Corriere di Bologna

Quella borsa del medico che non vediamo più

- Vittorio Monti

Sono in corso gli sforzi per colmare i vuoti d’organico per scarsa lungimiran­za. In attesa, è stato alzato il tetto degli assistiti pro capite. Nella scuola sono nate così le classi pollaio e il paragone non è consolante. Tra i tanti virologi reclamizza­ti dal Covid, sarebbe stato bello che qualcuno avesse denunciato in anticipo il controsens­o del dovere nell’ambulatori­o del medico di famiglia causa l’influenza, senza nemmeno la protezione della mascherina. Altri tempi, quando un negoziante, in cerca di difesa sotto le accuse di furbizia fiscale, raccontava di resistere anche con 38 di febbre, mica come quelli del posto fisso, a letto per due linee. Pensarci dopo, quando una pandemia rivoluzion­a il mondo, sono buoni tutti. Facile bombardare con regole di buon senso, tipo lavarsi le mani e non starnutire in faccia al prossimo, se poi evapora la pratica. Come con il Pos: il tempo di assorbire le istruzioni per l’uso e subito come non detto. Pare che l’Europa voglia eliminare le bustine monodose di zucchero: si spera almeno non al bar, per evitare il caffè corretto al virus. La gente si lamenta per attese eterne al Pronto soccorso, non soltanto nel profondo sud (a Milano da 6 a 10 ore per visitare un bimbo con febbre a 40).
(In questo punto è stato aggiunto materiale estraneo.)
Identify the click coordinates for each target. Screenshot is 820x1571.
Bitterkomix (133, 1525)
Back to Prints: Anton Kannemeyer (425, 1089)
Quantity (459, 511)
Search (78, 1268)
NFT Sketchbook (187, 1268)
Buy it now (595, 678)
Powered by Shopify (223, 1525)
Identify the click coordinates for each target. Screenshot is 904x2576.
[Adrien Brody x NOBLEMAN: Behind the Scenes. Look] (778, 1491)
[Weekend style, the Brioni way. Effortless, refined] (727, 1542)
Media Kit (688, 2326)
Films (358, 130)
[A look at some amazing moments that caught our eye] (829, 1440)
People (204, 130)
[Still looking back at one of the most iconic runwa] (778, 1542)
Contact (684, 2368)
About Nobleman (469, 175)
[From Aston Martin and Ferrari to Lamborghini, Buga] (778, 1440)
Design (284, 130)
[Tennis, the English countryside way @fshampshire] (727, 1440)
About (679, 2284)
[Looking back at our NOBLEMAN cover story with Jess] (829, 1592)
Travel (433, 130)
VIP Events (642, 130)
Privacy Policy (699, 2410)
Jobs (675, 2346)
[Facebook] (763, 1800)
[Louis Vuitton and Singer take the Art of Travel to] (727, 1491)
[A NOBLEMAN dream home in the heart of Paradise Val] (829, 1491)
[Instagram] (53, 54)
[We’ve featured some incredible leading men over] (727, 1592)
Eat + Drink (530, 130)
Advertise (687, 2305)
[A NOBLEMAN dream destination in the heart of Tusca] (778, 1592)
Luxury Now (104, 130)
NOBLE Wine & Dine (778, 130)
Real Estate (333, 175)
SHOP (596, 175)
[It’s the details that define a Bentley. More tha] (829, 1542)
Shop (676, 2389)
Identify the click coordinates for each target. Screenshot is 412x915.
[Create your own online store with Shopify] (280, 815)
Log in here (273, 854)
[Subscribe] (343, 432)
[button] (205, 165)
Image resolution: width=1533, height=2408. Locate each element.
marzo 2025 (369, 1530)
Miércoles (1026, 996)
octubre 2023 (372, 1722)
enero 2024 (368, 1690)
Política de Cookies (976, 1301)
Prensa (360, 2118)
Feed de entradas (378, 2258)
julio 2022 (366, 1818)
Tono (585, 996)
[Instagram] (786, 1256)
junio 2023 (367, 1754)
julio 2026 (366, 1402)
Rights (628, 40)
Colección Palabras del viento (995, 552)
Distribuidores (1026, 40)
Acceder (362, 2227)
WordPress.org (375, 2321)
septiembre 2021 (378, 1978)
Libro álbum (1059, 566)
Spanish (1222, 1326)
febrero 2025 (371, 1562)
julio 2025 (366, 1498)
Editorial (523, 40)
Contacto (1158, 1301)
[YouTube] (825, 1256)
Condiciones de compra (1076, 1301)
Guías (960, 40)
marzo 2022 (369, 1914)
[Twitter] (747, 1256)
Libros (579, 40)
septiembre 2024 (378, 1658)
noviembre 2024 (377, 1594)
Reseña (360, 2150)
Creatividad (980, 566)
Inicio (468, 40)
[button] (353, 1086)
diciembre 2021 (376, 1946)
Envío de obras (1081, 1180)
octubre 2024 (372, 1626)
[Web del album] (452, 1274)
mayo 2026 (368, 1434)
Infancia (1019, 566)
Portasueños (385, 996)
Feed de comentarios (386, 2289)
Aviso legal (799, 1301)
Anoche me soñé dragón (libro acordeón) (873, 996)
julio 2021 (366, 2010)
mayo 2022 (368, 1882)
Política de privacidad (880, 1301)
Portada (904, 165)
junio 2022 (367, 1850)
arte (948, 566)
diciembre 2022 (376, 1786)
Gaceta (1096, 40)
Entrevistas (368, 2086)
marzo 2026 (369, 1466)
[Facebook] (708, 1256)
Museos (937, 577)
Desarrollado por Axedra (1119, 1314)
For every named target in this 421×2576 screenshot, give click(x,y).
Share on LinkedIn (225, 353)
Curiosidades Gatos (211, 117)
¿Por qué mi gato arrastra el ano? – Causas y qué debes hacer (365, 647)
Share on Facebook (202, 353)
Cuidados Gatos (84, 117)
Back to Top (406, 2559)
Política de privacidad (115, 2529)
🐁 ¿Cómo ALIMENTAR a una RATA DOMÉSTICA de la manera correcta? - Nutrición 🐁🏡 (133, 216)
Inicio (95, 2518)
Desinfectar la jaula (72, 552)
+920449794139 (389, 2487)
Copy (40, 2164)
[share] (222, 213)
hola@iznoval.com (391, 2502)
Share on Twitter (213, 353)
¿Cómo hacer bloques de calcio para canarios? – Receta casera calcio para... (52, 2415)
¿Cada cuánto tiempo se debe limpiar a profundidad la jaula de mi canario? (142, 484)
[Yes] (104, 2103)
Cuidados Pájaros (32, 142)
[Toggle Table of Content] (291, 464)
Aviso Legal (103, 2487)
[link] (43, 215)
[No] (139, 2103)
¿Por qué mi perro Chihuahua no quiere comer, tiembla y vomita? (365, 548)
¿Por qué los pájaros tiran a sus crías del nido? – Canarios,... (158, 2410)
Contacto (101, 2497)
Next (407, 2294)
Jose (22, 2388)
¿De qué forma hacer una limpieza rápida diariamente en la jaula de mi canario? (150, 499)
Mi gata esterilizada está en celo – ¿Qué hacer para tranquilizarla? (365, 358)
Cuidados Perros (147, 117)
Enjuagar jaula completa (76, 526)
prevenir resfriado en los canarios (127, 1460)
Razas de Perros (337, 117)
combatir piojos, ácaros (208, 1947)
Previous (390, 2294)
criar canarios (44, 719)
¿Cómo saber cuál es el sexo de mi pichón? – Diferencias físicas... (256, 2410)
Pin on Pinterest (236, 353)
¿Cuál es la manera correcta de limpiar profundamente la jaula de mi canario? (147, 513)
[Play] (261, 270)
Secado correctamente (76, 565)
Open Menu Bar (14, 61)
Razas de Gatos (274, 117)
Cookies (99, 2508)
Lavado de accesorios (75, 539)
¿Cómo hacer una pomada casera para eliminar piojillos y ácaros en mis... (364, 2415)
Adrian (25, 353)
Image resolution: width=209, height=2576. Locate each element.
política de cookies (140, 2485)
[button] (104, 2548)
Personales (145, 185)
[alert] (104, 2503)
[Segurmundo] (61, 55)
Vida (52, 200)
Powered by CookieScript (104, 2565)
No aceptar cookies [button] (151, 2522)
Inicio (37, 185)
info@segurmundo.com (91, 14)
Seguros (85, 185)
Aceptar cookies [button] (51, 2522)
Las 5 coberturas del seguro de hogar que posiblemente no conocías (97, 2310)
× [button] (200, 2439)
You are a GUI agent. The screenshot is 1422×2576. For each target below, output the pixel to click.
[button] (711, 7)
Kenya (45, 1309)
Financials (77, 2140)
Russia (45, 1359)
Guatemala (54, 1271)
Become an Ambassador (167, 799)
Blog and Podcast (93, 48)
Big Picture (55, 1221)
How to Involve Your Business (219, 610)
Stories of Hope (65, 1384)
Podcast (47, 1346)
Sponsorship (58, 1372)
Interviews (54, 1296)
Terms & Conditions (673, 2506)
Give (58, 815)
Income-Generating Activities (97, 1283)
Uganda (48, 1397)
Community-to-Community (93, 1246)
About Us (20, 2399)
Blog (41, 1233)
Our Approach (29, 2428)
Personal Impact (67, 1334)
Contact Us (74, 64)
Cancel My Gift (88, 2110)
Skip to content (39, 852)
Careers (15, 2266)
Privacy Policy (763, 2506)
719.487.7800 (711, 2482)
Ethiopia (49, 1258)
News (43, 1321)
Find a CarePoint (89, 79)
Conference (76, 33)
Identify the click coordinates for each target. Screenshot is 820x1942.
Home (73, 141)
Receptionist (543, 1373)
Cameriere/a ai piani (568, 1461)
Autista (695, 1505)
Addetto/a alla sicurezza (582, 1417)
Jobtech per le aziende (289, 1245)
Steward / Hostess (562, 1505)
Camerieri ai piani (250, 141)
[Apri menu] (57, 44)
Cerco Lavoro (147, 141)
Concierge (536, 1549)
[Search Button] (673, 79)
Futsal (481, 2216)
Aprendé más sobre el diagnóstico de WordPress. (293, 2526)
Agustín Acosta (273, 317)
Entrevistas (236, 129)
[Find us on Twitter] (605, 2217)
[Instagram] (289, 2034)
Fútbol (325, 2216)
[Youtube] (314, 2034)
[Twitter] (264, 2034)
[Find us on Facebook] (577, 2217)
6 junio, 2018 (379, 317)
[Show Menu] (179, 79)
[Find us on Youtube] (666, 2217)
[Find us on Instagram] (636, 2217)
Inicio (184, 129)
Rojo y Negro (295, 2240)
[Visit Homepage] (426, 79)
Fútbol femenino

Gli esperti spiegano che sono troppe le persone in fila, per quanto curabili al proprio letto. Si torna daccapo: se il tuo medico non viene da te, allora vai tu a farti visitare dove la porta è sempre aperta. Per smistare su binari distinti secondo gravità le richieste di aiuto (e smorzare le proteste sui social) ci si proverà con la moltiplica­zione dei numeri di telefono per raffinare il 118 del vero soccorso rosso. Nel frattempo, per convincere il paziente impaziente che, senza vera urgenza, rischia ad andare in ospedale, perché non usare la proverbial­e strategia dell’uomo avvisato, mezzo salvato. Basterebbe esibirgli la lista della spaventosa brigata di batteri e virus infettanti in cerca di compagnia. Capirà che è più salutare (appunto) lasciare il posto a chi, purtroppo, non ha scelta.